▶ _Reading passage_
────
Module 7 · Lesson 2 · 6 min read

TL;DR

LLM-as-judge hands an answer to a model with a rubric and asks for a PASS/FAIL (or a score). It's the only metric that can grade judgement calls — tone, completeness, safety, faithfulness — but it's only as good as the rubric you write, and because the judge is itself an LLM, a vague rubric makes it inconsistent.

When a string check isn't enough

The deterministic metrics (last lesson) check form: exact string, keywords, embedding distance. Plenty of real quality questions aren't about form:

  • Did the answer use a polite, on-brand tone?
  • Was it complete — did it cover every part the user asked?
  • Did it refuse an unsafe or out-of-scope request?
  • Is it faithful to the retrieved sources, or did it add unsupported claims?

None of these is a substring or a cosine score. They're judgements — so you ask a model to make them, the way you'd ask a careful human grader.

The rubric is the metric

An LLM judge is only as good as the rubric you give it. A vague rubric produces a vague, swingy grader; a sharp rubric produces a consistent one. Compare:

The rubric is what you're really tuning — write it like instructions to a strict grader.
────
Collected data:
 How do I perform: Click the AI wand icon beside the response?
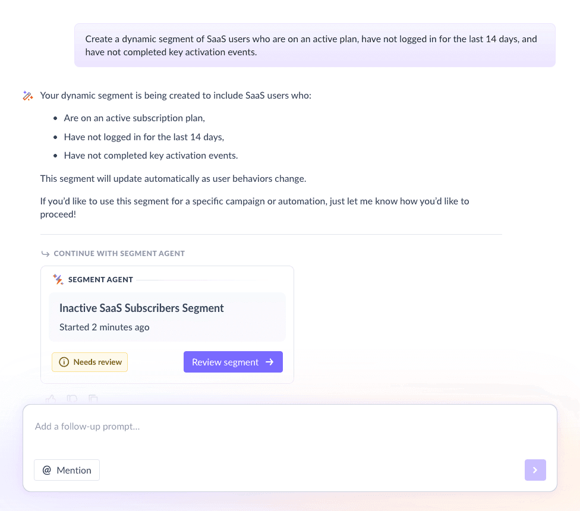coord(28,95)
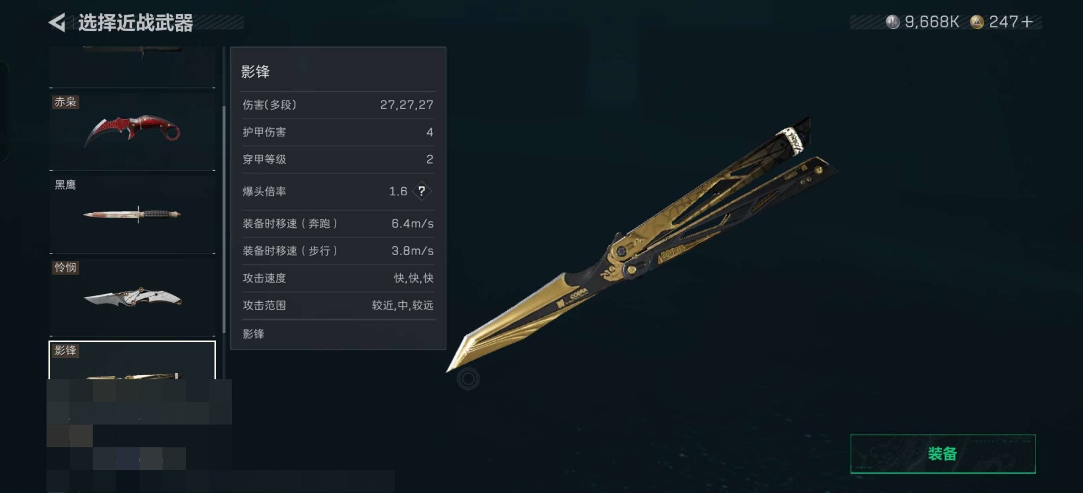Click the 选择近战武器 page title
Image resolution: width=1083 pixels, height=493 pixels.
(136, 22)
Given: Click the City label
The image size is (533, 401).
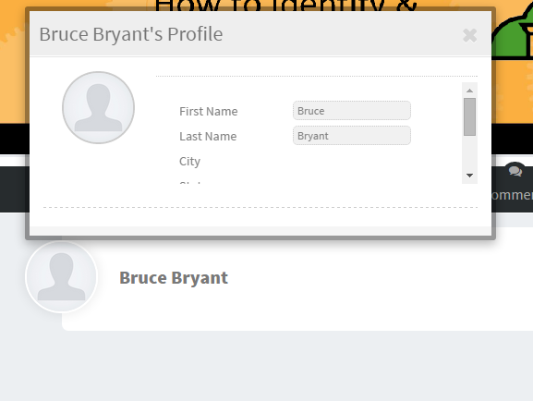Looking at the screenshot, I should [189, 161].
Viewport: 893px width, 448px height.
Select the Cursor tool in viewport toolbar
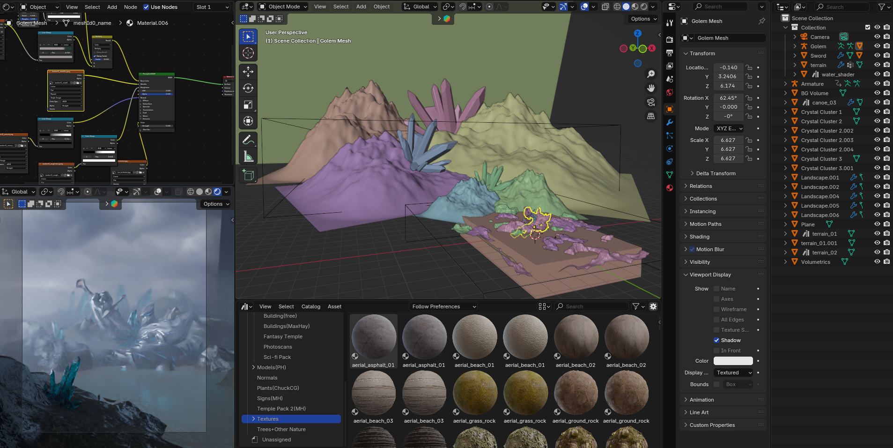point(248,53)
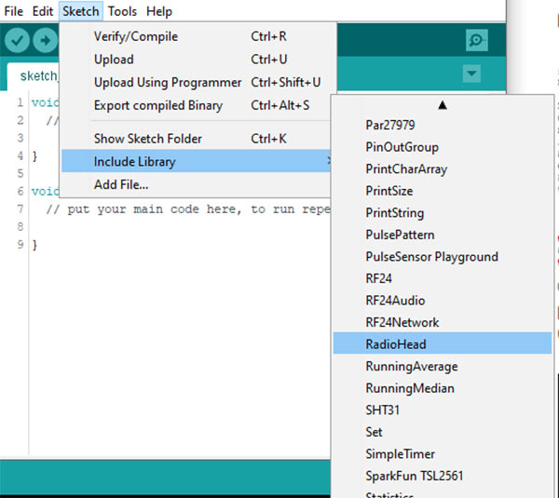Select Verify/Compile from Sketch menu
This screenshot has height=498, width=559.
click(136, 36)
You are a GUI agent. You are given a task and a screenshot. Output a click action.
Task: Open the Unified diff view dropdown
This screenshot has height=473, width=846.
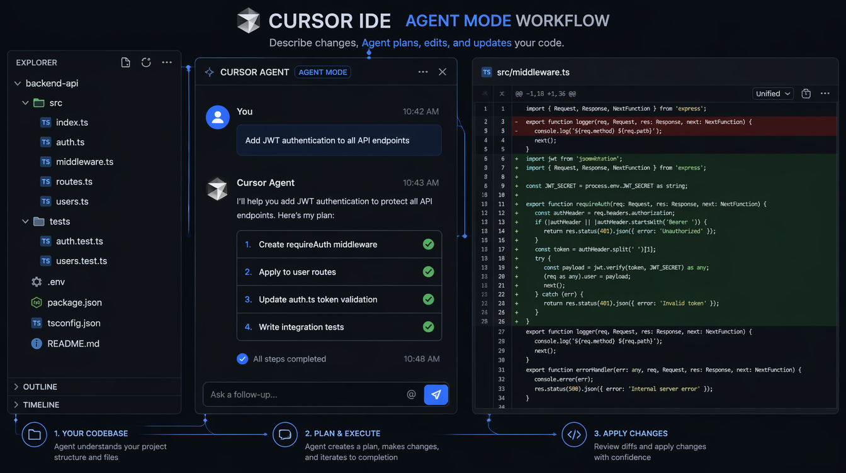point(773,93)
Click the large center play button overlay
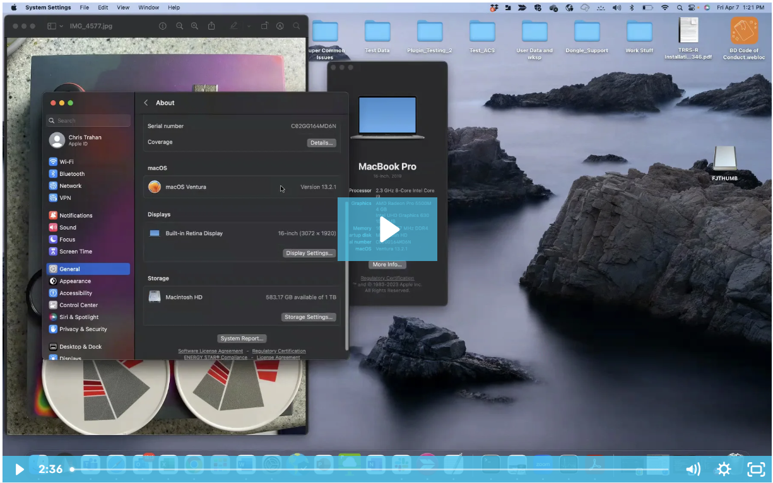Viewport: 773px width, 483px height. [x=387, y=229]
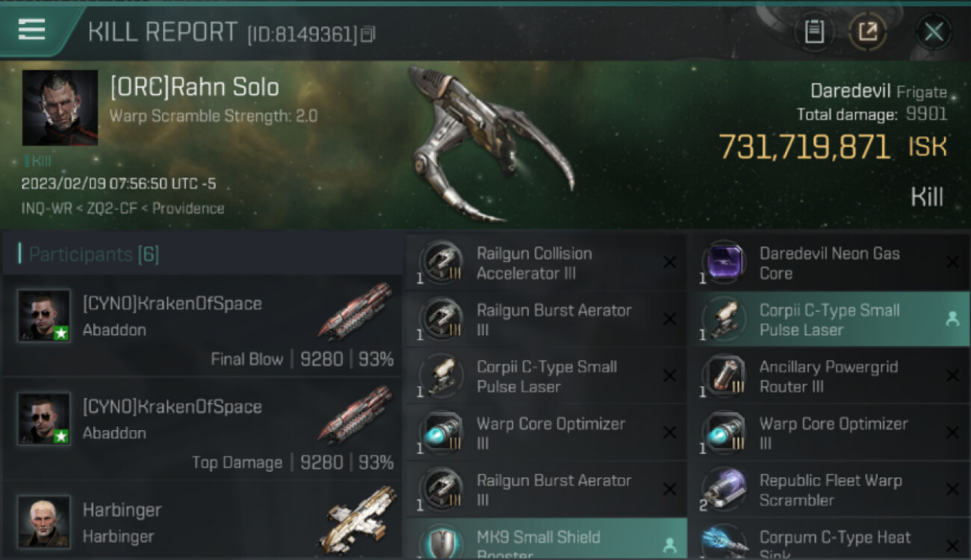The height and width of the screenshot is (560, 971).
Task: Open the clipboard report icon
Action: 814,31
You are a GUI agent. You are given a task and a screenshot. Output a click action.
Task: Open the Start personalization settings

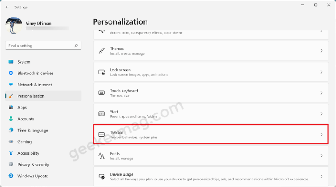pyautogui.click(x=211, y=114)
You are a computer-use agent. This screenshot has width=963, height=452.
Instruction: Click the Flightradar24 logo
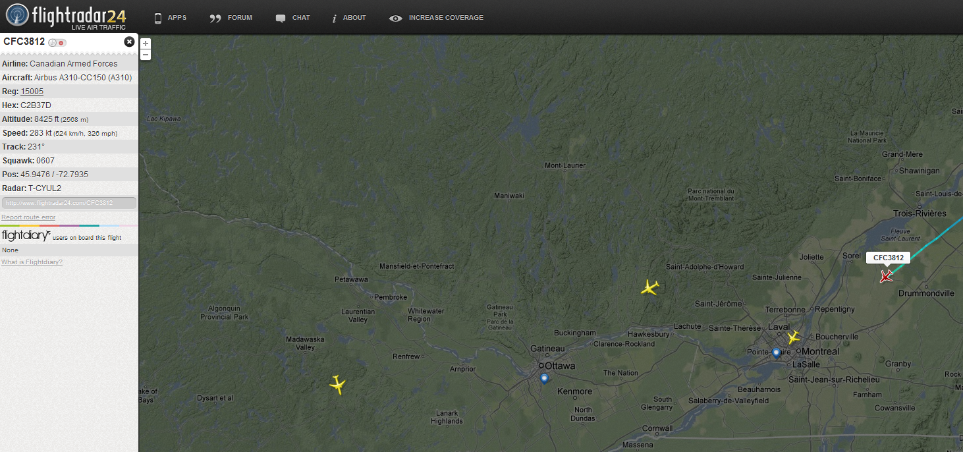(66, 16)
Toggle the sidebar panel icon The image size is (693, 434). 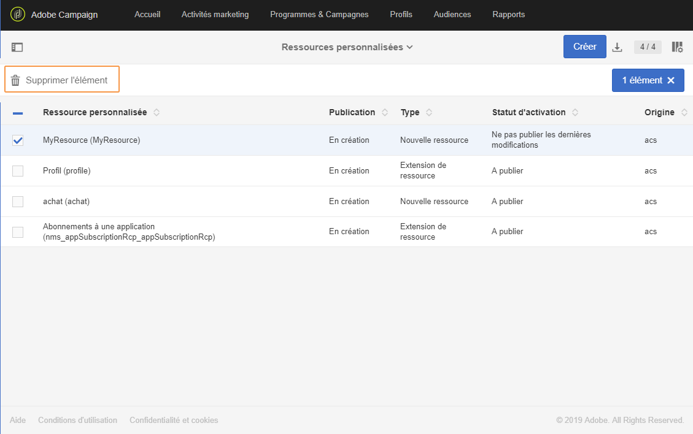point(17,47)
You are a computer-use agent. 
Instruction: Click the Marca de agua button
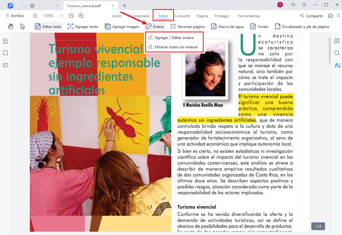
────
▶ _Work to complete_
**a.** Quote the LLM-as-judge lesson from "None of these" to "a strict grader.".
**b.** In the LLM-as-judge lesson, what do the deterministic metrics check?
Rely on the LLM-as-judge lesson alone.

▶ _Solution list_
**a.**
None of these is a substring or a cosine score. They're judgements — so you ask a model to make them, the way you'd ask a careful human grader.

The rubric is the metric

An LLM judge is only as good as the rubric you give it. A vague rubric produces a vague, swingy grader; a sharp rubric produces a consistent one. Compare:

The rubric is what you're really tuning — write it like instructions to a strict grader.

**b.** They check form: exact string, keywords, and embedding distance.